- WHAT IS NEEDED -
Produce the tally of lines in the material below that hold "will", without anything else.

- EXERCISE DATA -
_ _ _ _ _

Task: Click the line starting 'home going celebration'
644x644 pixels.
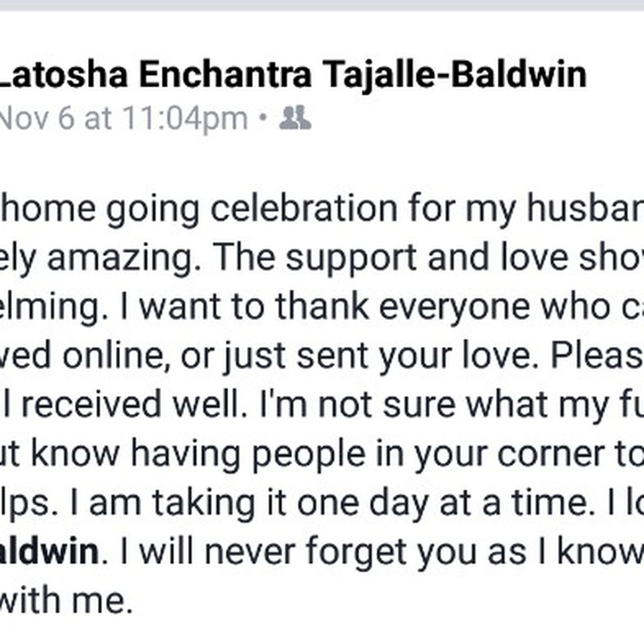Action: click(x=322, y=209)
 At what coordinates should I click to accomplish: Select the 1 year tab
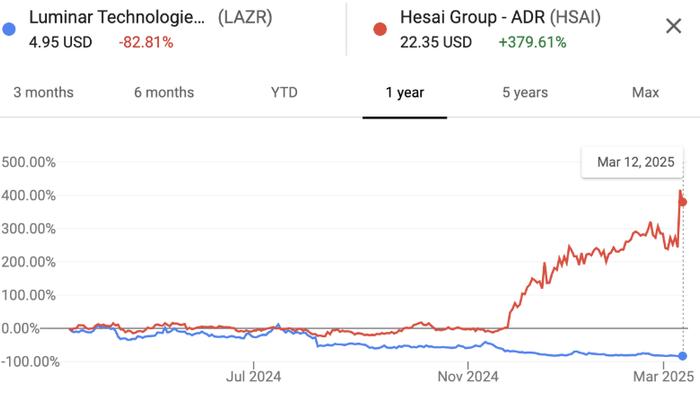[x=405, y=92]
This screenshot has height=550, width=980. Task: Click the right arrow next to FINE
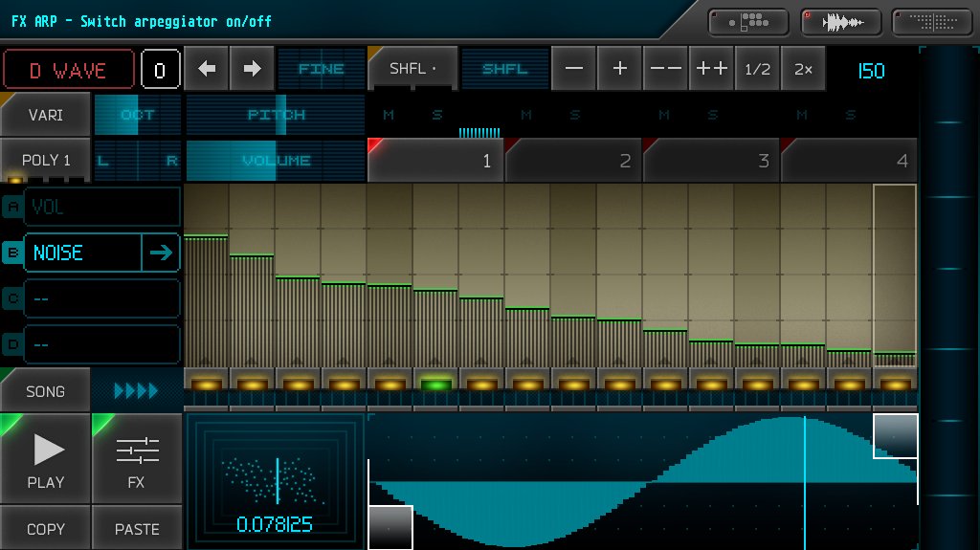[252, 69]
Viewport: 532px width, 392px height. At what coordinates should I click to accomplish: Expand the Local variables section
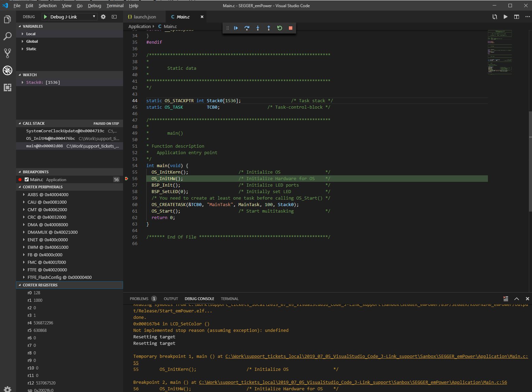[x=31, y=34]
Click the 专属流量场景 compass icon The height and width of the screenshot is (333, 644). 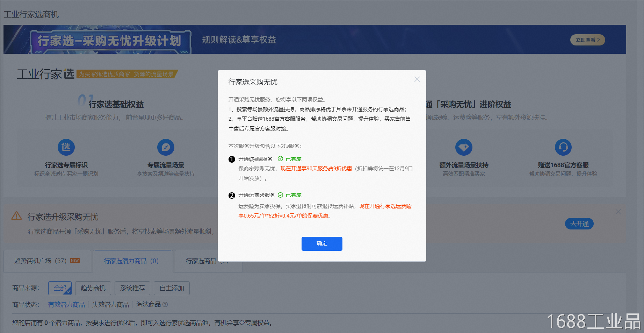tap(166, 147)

_ _ _ _ _

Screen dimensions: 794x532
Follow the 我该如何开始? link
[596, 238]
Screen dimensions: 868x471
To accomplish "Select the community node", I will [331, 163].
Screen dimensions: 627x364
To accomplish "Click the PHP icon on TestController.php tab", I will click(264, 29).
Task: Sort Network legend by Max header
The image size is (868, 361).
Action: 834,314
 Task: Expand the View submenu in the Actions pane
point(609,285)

_ _ _ _ _

- EXPECTED ANSWER -
2